Extend that argument into more general creative work. Let’s say you like exercise. Let’s say you like eating. Let’s say you like listening to music. Let’s say you like hearing the voices of other people. Let’s say you like being inside. Let’s say you like being outside. Let’s say you like wearing fuzzy slippers. Whatever your personal preference, no matter how significant or how trivial, if it’s a source of pleasure, and in denying yourself that pleasure you’ll be entering a state where you think about it all the time, then you are working against your own creativity. You might think certain things are a distraction, but going without them can become a larger distraction if you are thinking all the time about the time when you will be returned to them, or them to you.

You might think certain things are a distraction, but going without them can become a larger one.

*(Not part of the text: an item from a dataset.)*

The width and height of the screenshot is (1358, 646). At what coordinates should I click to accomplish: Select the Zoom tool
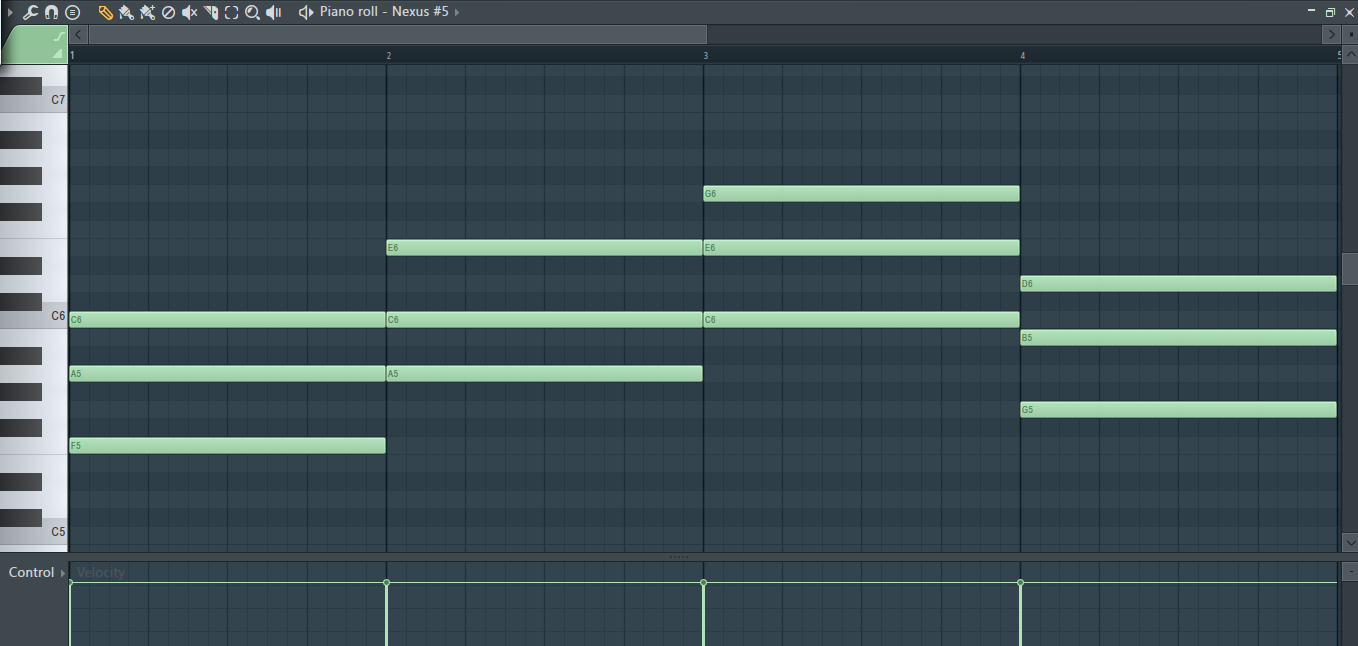[252, 13]
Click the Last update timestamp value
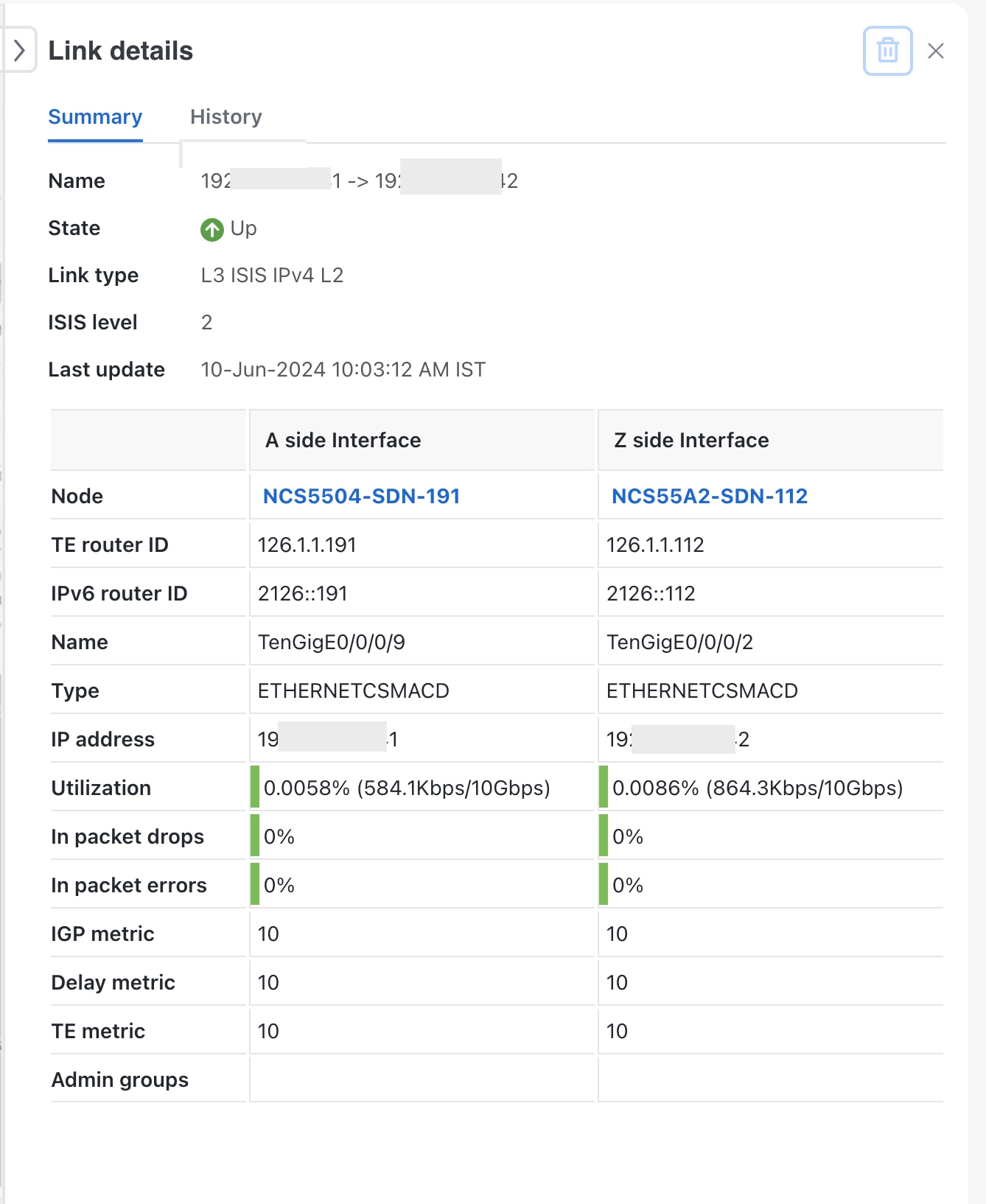This screenshot has height=1204, width=986. tap(343, 369)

That was an interesting and lasting insight, and it leads to a kind of rule. Make your environment reflective of your tastes. Eliminate distractions, including the distraction of being without any of the distractions you need. I want to thank Seth Rogen for this insight. I also want to use this opportunity to clear up the pick controversy. A few months after I heard the interview with Seth, he went onto social media and posted a picture of himself. Well, it wasn’t just of himself—it was of himself standing next to a framed Afro pick that he had taken from me when he was a guest on The Tonight Show. People got angry at him for all kinds of reasons: that it was cultural appropriation, that he was turning a historically significant artifact into a souvenir, that it was uncool to make a Questlove Museum as if I were somehow an object of curiosity. I posted right back at Seth to let him know that it was all fine with me. I even included a picture of the bucket in my dressing room that contains dozens of picks that are identical to the one he took. The dustup was not that dusty, and it was over. (Seth: the second I release my Afro pick line, I’ll send you a case for your collection.) When I did give it a few seconds of thought, I realized that the (non-) controversy reinforced the point Seth made on the podcast. If playful, affectionate pranks are your wheelhouse, stay in that wheelhouse. Don’t let people make you feel that you’re something you’re not, or else you’ll get in your own way.


Unblock Party

           When you’re having trouble thinking of new ideas, go to one of your old ideas and rework it.